_PROBLEM STATEMENT_: The word "first" marks the lines to report; pull each of them from the listing.

_RECORDS_:
● ● ● ● ● ● ●
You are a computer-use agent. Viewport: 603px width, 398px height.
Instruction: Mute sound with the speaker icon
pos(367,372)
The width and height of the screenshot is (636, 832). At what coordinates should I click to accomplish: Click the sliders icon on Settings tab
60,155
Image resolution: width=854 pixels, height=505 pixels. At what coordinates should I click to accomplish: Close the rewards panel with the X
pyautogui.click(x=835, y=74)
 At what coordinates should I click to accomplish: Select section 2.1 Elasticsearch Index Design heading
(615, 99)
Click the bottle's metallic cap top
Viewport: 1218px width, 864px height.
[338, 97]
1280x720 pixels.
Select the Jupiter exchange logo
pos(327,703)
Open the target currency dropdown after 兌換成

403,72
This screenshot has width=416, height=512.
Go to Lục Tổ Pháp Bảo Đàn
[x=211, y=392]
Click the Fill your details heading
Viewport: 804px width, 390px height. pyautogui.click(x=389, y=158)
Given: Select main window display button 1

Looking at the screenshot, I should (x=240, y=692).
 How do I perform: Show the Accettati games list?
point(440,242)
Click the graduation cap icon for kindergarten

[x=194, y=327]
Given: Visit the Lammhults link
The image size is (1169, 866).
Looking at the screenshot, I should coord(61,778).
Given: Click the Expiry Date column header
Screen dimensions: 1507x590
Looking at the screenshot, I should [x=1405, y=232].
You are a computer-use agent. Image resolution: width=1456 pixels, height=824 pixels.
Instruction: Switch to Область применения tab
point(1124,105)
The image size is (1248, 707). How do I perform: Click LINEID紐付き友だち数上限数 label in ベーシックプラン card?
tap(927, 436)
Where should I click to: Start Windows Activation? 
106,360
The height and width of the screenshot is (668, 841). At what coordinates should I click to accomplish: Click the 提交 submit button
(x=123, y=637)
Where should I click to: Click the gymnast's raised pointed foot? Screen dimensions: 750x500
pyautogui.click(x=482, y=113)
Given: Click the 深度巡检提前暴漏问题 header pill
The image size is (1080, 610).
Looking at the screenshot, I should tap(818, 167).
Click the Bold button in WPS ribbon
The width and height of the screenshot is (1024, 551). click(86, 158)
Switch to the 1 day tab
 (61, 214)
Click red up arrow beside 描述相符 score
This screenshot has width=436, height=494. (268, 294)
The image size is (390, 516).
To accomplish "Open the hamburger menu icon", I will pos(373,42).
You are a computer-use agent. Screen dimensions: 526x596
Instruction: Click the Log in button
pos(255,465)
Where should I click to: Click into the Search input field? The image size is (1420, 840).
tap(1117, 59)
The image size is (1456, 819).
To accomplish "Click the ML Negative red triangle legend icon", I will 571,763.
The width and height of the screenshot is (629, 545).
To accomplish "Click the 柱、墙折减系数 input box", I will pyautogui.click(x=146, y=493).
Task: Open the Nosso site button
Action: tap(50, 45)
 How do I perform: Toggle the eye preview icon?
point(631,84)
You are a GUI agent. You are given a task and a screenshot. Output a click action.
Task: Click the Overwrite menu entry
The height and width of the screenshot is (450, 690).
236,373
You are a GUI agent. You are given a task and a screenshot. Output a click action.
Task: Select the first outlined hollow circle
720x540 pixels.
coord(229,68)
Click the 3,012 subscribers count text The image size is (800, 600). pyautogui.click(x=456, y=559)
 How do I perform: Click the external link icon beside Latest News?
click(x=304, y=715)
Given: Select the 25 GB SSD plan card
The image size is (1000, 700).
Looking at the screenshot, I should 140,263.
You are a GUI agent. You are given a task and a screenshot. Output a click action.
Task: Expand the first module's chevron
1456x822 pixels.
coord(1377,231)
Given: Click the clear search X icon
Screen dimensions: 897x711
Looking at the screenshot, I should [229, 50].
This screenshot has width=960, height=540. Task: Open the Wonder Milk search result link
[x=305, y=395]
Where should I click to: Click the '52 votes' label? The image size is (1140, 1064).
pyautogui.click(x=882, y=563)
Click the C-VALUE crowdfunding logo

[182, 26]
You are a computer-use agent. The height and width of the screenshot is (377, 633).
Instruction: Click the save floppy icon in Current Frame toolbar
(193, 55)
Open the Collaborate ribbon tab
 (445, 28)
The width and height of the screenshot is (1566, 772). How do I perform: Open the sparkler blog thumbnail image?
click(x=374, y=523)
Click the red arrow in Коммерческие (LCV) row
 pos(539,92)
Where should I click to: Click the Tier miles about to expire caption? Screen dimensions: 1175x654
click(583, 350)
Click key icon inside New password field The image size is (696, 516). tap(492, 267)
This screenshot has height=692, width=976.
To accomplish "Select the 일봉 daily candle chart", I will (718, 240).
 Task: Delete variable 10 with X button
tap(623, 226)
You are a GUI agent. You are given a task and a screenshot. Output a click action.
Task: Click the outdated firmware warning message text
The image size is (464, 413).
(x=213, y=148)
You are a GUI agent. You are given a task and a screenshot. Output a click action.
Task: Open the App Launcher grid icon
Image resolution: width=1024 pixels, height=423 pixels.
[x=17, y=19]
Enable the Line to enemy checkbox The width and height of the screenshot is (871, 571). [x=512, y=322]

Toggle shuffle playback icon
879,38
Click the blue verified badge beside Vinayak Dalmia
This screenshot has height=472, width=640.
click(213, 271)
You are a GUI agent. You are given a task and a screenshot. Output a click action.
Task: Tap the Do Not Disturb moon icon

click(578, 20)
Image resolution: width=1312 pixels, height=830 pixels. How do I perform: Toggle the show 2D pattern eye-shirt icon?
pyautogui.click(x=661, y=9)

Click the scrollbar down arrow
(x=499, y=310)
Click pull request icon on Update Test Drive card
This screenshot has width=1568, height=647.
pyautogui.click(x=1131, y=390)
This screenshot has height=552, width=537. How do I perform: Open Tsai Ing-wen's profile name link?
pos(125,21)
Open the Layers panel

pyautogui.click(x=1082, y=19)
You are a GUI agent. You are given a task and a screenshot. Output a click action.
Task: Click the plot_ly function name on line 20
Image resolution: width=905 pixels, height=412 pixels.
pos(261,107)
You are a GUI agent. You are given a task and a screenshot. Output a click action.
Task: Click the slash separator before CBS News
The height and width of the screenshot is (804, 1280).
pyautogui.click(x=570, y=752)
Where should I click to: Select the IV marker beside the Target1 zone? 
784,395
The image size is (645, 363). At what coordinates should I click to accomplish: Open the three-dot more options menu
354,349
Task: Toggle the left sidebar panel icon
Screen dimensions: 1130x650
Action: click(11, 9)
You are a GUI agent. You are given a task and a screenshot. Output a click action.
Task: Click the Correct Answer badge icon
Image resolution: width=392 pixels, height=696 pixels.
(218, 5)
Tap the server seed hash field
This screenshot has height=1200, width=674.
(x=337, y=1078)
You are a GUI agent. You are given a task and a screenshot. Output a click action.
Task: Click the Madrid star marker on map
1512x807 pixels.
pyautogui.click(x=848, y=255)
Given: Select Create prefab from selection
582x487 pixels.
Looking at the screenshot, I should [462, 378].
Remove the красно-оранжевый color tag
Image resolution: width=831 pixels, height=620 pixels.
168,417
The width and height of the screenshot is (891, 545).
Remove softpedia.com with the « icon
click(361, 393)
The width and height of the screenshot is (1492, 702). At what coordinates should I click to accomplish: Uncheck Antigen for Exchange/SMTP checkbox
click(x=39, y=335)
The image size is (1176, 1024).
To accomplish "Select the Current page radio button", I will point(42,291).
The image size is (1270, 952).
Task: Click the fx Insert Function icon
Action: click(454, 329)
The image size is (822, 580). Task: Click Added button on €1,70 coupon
● ● ● ● ● ● ●
_RESPONSE AREA_:
Task: Select the first outlined hollow circle
Task: Expand the first module's chevron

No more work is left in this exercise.